- **Collected data entries**:
------------------------------------

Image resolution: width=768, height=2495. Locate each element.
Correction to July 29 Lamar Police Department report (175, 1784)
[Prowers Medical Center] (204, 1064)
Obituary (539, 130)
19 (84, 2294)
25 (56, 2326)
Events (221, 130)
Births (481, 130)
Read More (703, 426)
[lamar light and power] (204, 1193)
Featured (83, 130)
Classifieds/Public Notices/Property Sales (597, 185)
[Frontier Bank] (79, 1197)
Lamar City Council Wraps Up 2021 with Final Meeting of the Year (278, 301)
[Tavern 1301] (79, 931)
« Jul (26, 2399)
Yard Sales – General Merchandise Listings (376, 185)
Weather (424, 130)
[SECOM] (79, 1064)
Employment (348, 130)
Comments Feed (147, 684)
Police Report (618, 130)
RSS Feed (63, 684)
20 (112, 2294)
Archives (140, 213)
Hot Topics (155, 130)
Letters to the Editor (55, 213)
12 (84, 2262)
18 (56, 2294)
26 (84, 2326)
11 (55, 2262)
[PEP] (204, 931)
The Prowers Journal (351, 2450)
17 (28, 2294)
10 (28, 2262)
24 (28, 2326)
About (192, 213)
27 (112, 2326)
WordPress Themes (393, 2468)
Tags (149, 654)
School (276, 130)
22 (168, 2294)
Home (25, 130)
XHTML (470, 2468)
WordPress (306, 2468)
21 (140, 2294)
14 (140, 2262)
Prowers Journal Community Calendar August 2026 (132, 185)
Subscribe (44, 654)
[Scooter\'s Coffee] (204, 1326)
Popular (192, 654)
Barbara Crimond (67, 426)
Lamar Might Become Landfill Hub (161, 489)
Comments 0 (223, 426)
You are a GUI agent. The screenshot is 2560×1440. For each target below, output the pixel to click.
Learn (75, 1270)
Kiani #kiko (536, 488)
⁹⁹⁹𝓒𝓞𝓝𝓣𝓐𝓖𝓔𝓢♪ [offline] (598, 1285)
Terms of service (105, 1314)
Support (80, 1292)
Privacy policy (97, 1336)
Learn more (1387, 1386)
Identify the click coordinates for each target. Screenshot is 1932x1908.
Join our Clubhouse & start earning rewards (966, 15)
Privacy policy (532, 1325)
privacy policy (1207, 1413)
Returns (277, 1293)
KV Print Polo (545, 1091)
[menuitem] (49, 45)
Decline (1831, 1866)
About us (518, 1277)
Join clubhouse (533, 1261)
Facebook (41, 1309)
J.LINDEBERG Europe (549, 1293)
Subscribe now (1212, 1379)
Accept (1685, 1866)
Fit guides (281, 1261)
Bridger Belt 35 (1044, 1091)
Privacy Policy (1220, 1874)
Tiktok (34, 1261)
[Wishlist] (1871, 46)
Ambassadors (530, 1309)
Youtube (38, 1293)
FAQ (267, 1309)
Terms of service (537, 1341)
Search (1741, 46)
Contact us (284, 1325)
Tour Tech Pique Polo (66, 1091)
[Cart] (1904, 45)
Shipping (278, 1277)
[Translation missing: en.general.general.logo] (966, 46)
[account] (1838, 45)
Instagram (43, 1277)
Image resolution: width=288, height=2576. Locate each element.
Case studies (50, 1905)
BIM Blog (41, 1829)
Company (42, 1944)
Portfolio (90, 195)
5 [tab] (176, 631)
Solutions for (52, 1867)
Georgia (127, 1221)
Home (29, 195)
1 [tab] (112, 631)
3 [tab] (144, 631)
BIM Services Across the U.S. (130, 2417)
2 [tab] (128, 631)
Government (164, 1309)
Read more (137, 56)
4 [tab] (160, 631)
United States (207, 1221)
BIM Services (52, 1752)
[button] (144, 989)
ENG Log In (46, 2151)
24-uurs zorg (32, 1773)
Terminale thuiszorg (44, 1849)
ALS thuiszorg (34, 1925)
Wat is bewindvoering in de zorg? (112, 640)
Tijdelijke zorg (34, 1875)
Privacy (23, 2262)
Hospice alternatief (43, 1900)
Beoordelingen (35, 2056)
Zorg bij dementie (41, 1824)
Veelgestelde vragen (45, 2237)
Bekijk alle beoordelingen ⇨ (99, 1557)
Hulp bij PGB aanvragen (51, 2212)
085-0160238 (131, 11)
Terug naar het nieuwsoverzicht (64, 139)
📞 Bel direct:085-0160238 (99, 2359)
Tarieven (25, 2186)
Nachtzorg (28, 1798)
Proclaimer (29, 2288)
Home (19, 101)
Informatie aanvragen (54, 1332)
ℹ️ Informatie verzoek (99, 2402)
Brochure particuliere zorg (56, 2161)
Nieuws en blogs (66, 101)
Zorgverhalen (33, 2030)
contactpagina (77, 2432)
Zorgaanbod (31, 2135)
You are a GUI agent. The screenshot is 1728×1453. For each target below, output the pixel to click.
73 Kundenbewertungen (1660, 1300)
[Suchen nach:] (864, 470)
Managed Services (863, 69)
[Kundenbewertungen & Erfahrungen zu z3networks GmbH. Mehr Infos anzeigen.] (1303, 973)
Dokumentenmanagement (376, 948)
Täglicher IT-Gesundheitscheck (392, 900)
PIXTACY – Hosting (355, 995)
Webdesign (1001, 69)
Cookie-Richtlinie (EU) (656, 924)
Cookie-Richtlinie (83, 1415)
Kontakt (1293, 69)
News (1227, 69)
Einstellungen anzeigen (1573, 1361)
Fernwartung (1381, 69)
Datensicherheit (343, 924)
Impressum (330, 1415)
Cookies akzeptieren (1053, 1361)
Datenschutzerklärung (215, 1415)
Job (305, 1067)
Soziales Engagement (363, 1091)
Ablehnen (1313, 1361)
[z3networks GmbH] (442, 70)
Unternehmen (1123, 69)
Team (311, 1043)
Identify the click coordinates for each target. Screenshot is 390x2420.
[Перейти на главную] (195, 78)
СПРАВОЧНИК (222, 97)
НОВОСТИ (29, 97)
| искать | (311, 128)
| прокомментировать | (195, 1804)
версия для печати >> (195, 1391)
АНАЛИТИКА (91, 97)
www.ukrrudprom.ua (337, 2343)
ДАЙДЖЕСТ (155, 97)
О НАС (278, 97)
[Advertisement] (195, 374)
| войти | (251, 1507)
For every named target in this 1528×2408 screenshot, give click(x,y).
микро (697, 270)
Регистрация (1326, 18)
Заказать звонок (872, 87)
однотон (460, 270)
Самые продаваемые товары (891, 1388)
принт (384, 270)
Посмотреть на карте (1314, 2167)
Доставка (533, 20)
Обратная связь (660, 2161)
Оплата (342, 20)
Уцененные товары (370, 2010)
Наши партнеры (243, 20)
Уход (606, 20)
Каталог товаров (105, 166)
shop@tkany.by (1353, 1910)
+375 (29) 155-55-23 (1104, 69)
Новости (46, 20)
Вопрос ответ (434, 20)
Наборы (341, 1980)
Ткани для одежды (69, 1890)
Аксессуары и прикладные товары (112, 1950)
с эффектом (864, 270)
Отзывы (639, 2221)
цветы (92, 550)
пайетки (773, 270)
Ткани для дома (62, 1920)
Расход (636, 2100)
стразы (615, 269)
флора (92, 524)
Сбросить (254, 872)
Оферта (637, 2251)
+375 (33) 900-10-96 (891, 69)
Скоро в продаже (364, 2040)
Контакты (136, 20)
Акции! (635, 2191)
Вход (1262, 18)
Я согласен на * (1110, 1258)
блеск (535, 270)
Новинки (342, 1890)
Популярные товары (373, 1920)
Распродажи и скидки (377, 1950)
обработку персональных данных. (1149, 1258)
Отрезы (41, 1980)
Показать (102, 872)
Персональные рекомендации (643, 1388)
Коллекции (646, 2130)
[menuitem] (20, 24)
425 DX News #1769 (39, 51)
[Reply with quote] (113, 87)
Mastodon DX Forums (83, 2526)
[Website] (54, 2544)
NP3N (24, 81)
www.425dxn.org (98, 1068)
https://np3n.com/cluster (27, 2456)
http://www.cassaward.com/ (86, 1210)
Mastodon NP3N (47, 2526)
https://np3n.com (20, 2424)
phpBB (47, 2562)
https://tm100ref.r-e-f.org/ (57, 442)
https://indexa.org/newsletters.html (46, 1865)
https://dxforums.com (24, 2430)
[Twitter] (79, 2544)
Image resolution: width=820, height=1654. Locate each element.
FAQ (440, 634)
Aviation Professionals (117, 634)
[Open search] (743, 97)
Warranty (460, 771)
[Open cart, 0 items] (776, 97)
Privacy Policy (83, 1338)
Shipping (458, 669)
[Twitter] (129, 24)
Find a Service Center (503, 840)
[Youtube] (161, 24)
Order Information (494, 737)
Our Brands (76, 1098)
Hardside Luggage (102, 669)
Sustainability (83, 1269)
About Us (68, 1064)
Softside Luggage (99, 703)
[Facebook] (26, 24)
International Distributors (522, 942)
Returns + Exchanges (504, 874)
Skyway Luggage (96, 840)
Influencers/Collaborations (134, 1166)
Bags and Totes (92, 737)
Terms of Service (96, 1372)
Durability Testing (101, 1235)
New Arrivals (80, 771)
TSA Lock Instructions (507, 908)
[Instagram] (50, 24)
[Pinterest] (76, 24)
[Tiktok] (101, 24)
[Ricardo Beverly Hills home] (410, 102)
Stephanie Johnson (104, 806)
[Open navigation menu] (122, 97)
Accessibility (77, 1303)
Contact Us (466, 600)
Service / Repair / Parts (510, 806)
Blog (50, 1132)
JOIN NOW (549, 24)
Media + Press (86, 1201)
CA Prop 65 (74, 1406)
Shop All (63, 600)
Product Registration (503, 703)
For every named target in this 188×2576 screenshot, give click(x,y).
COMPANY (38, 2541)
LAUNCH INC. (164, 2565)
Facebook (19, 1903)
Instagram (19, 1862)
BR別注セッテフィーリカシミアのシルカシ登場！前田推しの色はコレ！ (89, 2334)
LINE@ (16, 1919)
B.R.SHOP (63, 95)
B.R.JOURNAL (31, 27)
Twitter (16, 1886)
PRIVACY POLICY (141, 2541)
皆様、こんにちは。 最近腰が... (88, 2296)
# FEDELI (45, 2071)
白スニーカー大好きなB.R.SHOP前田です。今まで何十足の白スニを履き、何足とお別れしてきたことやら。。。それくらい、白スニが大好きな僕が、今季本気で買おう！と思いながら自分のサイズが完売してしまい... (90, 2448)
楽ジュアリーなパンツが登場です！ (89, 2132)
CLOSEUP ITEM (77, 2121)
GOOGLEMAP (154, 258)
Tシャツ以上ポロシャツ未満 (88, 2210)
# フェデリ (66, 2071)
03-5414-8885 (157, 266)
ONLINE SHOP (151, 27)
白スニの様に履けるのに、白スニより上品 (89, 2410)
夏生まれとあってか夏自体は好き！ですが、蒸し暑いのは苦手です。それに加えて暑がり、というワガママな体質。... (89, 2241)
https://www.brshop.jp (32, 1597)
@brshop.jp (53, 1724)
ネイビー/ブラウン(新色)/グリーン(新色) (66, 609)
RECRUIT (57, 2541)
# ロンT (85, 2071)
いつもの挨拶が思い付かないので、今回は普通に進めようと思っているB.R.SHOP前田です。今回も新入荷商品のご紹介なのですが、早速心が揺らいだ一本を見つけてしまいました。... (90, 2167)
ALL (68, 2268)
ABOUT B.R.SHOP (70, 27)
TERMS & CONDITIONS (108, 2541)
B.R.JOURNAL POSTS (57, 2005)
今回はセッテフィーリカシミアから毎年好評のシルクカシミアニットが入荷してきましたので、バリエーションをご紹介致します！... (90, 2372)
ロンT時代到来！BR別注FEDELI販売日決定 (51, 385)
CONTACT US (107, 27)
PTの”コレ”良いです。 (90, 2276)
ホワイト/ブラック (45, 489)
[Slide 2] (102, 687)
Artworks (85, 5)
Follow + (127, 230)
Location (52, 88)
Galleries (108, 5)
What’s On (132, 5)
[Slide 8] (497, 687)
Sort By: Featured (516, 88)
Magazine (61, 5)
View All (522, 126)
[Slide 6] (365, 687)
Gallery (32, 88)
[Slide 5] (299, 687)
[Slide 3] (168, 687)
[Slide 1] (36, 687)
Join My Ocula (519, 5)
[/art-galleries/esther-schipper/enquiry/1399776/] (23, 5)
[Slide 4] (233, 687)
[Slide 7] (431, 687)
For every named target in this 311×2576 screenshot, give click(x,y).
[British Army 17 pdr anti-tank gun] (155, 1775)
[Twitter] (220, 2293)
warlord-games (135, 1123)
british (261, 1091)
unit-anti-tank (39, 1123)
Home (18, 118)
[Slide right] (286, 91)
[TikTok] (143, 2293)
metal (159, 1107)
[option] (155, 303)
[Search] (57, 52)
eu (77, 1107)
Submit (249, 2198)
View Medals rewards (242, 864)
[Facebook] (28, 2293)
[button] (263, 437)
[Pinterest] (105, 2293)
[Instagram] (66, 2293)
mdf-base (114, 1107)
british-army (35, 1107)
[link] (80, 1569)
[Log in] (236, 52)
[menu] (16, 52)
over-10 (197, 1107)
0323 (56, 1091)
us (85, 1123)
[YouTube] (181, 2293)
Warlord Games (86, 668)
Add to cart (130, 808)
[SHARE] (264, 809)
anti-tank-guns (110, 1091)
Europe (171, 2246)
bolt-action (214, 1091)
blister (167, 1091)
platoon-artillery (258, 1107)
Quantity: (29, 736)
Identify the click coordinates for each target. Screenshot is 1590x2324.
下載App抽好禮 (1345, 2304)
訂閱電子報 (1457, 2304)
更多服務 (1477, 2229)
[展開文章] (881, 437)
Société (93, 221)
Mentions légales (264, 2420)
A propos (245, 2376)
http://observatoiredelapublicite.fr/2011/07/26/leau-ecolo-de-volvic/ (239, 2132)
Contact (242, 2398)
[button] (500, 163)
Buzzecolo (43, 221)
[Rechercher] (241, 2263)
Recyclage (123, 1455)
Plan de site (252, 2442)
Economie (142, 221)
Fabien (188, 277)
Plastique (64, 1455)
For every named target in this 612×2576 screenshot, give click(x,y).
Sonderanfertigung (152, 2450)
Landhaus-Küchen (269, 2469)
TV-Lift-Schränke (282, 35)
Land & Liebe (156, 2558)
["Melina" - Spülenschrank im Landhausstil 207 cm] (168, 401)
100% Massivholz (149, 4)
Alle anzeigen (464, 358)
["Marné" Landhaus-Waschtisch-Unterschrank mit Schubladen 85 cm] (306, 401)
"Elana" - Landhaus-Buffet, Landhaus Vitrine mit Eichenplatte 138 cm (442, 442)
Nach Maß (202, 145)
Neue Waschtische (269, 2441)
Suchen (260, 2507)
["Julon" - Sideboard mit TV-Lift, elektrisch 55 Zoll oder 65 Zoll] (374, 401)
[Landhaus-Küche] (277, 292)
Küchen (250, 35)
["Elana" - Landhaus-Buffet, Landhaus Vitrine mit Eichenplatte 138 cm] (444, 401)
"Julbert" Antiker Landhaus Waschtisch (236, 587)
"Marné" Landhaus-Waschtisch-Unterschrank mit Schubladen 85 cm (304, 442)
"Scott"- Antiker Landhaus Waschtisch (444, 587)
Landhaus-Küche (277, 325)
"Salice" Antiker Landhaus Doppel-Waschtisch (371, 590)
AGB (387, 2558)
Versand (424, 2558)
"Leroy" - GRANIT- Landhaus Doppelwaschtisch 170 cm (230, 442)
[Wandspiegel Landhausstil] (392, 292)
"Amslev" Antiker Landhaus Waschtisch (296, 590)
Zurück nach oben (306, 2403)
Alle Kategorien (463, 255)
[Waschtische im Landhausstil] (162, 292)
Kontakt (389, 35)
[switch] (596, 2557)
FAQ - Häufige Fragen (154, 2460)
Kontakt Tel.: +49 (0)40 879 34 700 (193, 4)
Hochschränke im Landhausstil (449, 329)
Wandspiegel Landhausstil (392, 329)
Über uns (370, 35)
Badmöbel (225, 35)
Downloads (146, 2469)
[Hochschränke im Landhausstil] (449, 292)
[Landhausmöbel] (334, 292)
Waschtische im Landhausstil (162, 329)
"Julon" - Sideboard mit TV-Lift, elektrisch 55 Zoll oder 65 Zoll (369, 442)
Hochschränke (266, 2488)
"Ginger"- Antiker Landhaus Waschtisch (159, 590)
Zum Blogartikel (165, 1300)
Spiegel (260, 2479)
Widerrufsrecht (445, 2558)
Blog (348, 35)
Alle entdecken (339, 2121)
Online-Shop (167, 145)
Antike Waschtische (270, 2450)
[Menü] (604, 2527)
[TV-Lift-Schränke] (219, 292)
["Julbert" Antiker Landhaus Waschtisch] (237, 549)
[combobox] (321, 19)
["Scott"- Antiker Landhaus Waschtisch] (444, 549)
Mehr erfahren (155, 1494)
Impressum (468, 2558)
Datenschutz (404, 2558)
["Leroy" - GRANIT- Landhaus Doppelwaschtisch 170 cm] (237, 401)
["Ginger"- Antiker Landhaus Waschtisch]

------------------------------------

- **Problem statement**: Every line containing the string "Sideboard" is required; copy each such line from the data.

- **Your response**:
["Julon" - Sideboard mit TV-Lift, elektrisch 55 Zoll oder 65 Zoll] (374, 401)
"Julon" - Sideboard mit TV-Lift, elektrisch 55 Zoll oder 65 Zoll (369, 442)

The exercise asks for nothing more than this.